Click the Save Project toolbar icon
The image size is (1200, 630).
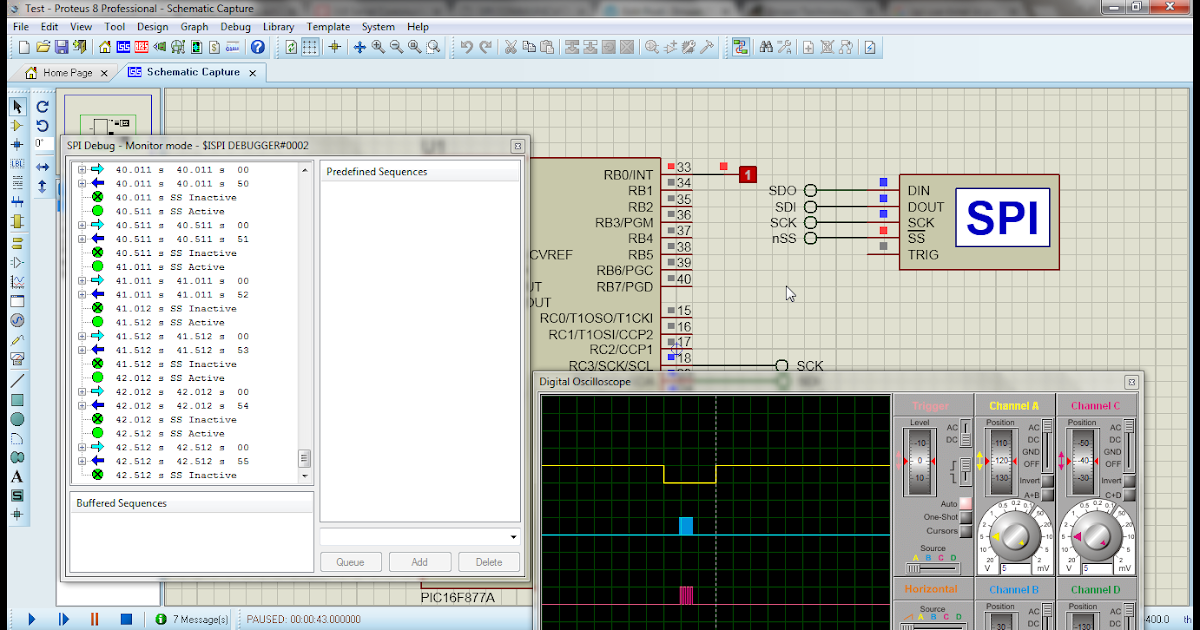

==

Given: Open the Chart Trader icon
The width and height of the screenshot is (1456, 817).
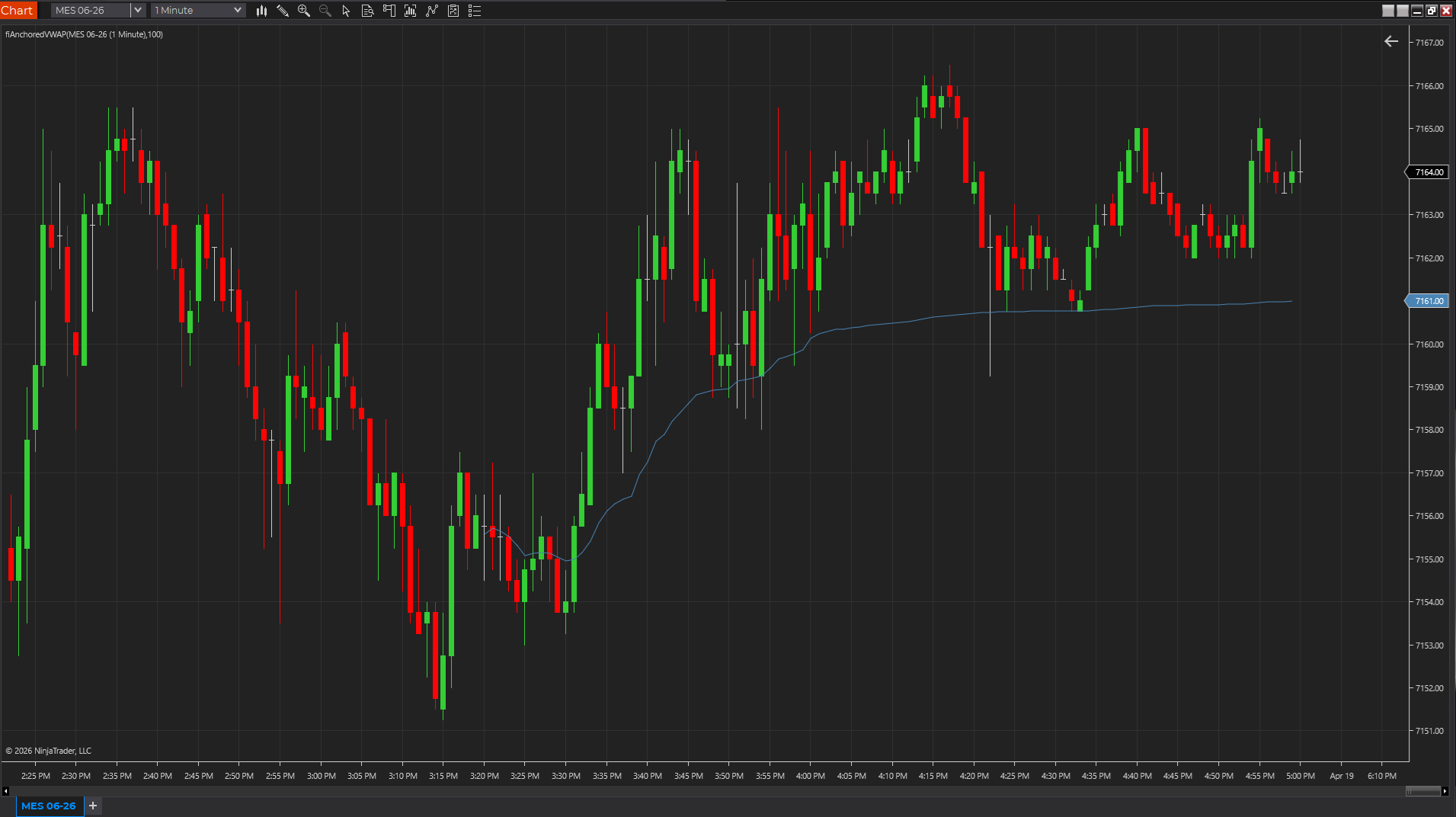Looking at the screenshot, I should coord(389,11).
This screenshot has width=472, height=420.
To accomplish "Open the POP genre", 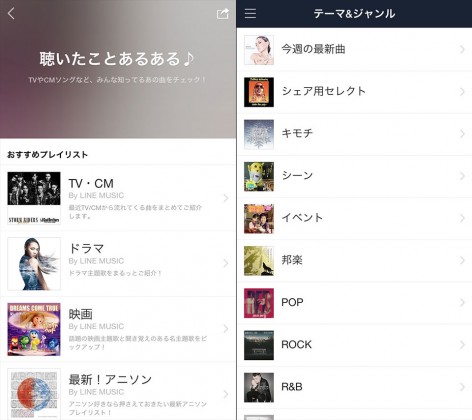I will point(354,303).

| DIRECTION |
Quote the material word for word, from the line with "Click the Save Project toolbar icon" up to and including the line with "The image size is (1200, 630).".

| THE COMPLETED TASK |
Click the Save Project toolbar icon
The image size is (1200, 630).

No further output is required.